Intenté encontrar en sus gestos algo que anunciara el resultado de la entrevista, pero los tres ya habían vuelto la vista a las carpetas con la información de los otros cuatro post doctorandos.

—Dígale a la doctora Stark que es la siguiente. Buenas tardes y gracias por haber venido.

Salí de la sala cargando una tonelada de humillación sobre los hombros y el recuerdo de la visita del CNRS en Francia. ¿Ya había terminado todo? ¿Tendría que marcharme también de EE.UU.? Regresé a la casa de huéspedes e, incapaz de soportar la ansiedad, decidí salir a dar una caminata por el parque. Junto a las caballerizas, el baqueano desollaba al zorro y exponía su piel al sol. Pensé que esa misma noche, si el resultado de las entrevistas era negativo, quizá Buffet le ordenara al cowboy que hiciera lo mismo con nosotros, aunque nuestras pieles valían poco y nada.

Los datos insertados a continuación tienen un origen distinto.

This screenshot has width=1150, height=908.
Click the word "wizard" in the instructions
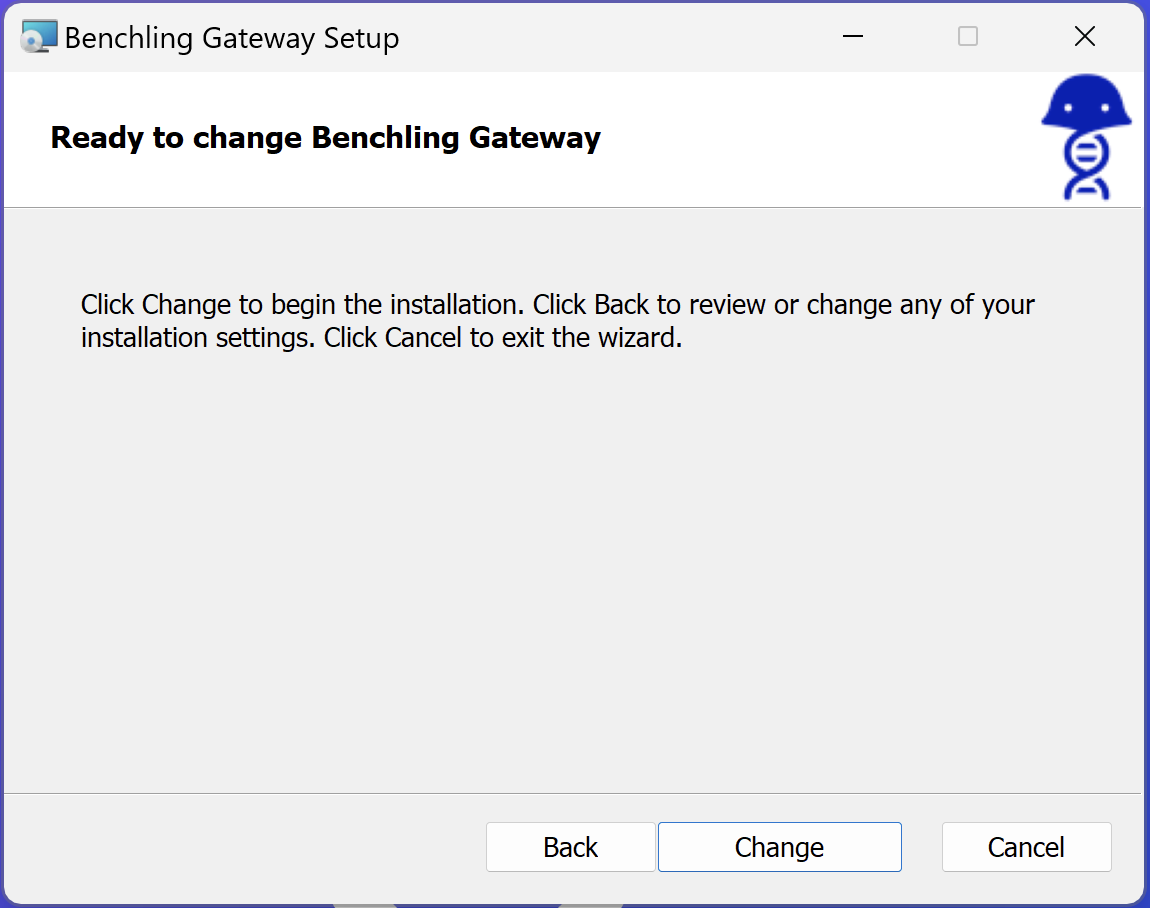pyautogui.click(x=636, y=338)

Con los nervios habían vuelto las migrañas. Ergotamina. El santo remedio alejó los dolores pero no mi preocupación. La situación había traído preguntas difíciles de responder: ¿ese era mi proyecto de vida?, ¿dejarme humillar para poder seguir adelante?

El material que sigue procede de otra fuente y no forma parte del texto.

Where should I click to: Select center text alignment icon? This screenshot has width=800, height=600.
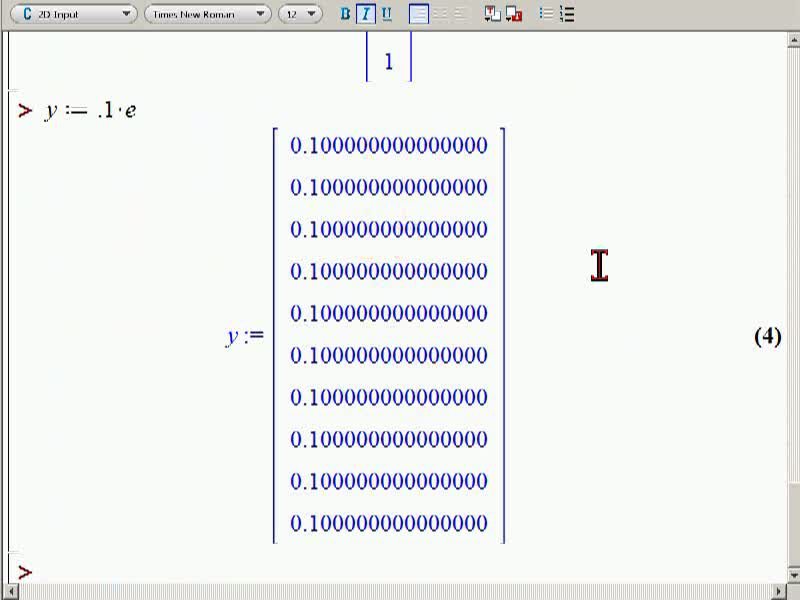[440, 14]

Volví a encontrarme con los demás a la hora del almuerzo. Esta vez, a pesar de la exquisita comida y el champagne burbujeante, ninguno de los cinco logró relajarse. Para cuando, más tarde, nos subimos al avión, ninguno había emitido una sola palabra. La azafata no estaba, French tampoco: debía estar analizando dónde podría gastar Buffet el dinero que ya no invertiría en nosotros.